**Actions to take:**
(1) Could you condense the paragraph of the Comedy De Luxe review that begins "There are some decent jokes in this" into a short bulleted list that keeps its main facts?
(2) Could you pick up the Comedy De Luxe review after its last sentence about Fraser Geesin and keep writing in the same voice?

Comedy De Luxe: Opening Night

Note: This review is from 2013

Review by Steve Bennett

First, an explanation. This new weekly night in an intimate Spitalfields basement in London is run by Chortle, which might immediately raise your suspicions about the impartiality of this review. However, I’m not here to sell the shows, but pass honest comment on up-and-coming comedians, who are keen to get their profile on the site.

That, after all, is one of the raisons d’etre of Comedy De Luxe; the other is to give an established headliner an extended set in which to spread their wings (Ava Vidal this week, Tony Law next) – and that second half won’t be reviewed, even if the familiar names we have might help us shift more tickets.

So, the first act on the first night was Omar Hamdi, pictured, a young man of Egyptian stock, but brought up in Wales. Yet actually he makes that unusual mix seem almost cliched through rather formulaic thoughts that his parents were missold the attractions of the Principality compared to their homeland. In fact, formula, mixed with the ethnic card, tends to be what Hamdi does - for example in imagining what sort of TV programmes Britain might have if under the control of Al Qaeda.

There are some decent jokes in this, and Hamdi is a warm, personable, confident performer happy to include the audience – which makes him a safe bet as an opening act. But there’s the feeling that he’s just a bit too safe, as we’ve heard so many of these premises before that he’s not going to stick in the memory unless he pushes into newer territories. His Arab Spring material is a step in the right direction.

Fraser Geesin won’t have the problem, thanks to his willingness to sacrifice his dignity in the cause of stiring up the atmosphere. He takes to the stage in a maelstrom of explosive energy, and although that subsides, he has a style that’s part in-your-face, and part lower-key, meaning he can invigorate an audience, without being so anarchic that they fear for their safety.

**Extracted entries:**
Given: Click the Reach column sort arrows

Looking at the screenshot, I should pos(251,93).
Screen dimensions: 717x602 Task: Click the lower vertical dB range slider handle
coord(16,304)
...
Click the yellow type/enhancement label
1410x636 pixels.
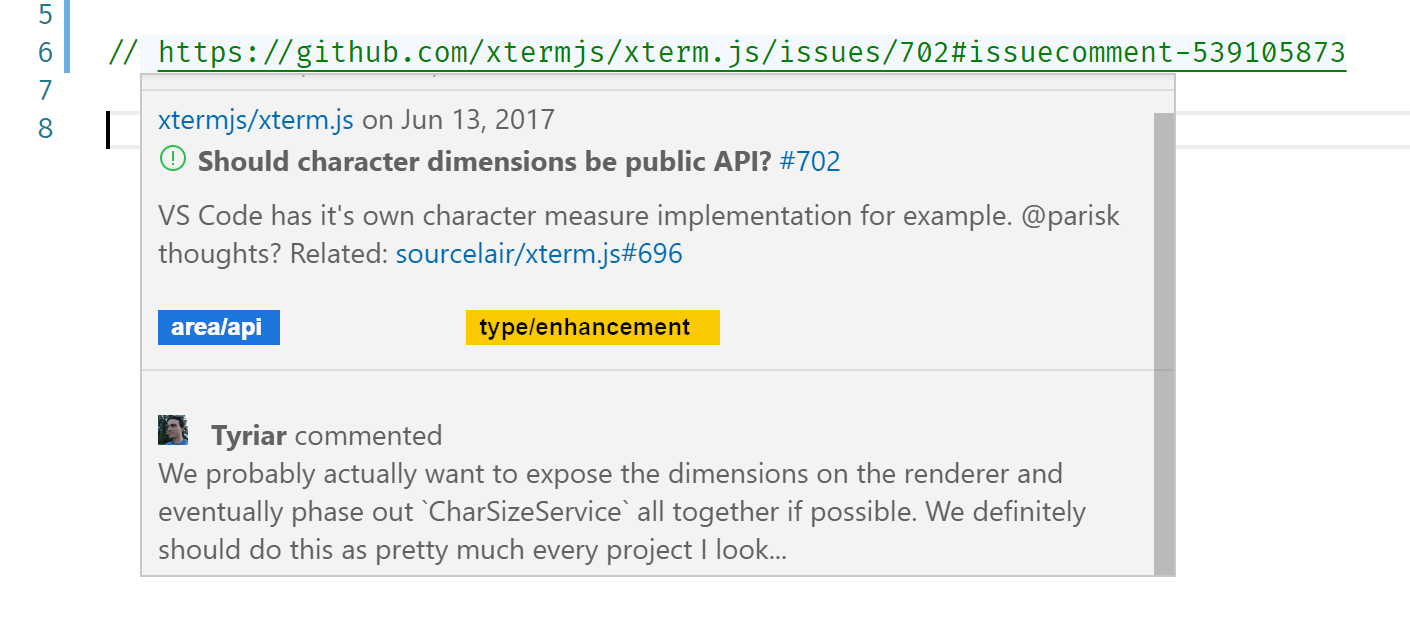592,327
==
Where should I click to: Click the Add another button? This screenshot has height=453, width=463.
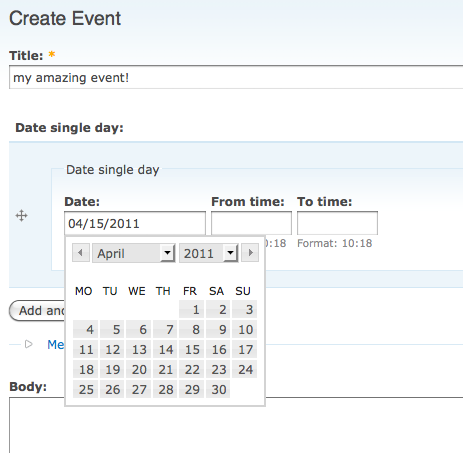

**Task responses:**
(1)
- Hamdi has some decent jokes. He is a warm, personable, confident performer who is happy to include the audience, which makes him a safe bet as an opening act.
- He feels a bit too safe. Many of his premises have been heard before, so he won't stick in the memory unless he pushes into newer territories.
- His Arab Spring material is a step in the right direction.

(2)
The strong performance is backed with some solid writing, taking a refreshingly oblique approach to mainstream topics such as muggings or the annoyance of tinny music on the tube – or using fierce logic to skewer the likes of Bob Dylan lyrics. He’s an intriguing act, developing on the still under-populated alternative edges of the circuit.

Anthony Ayton is another act who’s warm and amicable, making an easy connection with the audience, but needing material that’s just a little less pedestrian. The set comprises the all-too-familiar mix of pull-back-and-reveals, and light-hearted, self-deprecating comments about being tall, black, or slightly socially inept. He’s good company and charming... but nothing substantially more.

The confident Ian Hawkins, tweedy in look, has spent a lot of time writing for other comedians, but hasn’t yet found a voice of his own – and that’s evident from his opening line, which is the old favourite: ‘It’s nice to be here, but then I’m from XXX so it’s nice to be anywhere.’ His XXX is Essex, which he portrays as full of fake-tanned girls so orange they look like Oompah Loompahs. The envelope stays similarly unpushed with jokes about Americans being fat.

Yet he hints at more interesting areas, such as family therapy, which offer more than stereotypes by numbers, but sadly fail to generate the number of jokes they should. He’s a comic that definitely needs more work.

Finally, 21-year-old Patrick Morris reflects on the foibles of his generation; though like so many of the acts here, plays it safe, being sarcastic about people who use terms like ‘legend’ for someone who buys a round, or commenting on how his snap-happy peers love to post pictures on Facebook. In the first case, he doesn’t get much beyond the obvious derision at such hyperbolic language... though in the second he expands the observation into a wider comment on society.

That will prove the key to any future success – to move beyond the first thought into things the rest of us won’t have thought; for the simple stance of not fitting in with the laddish shenanigans of other young people is a common one in comedy, so needs an extra twist to be distinctive in his own right.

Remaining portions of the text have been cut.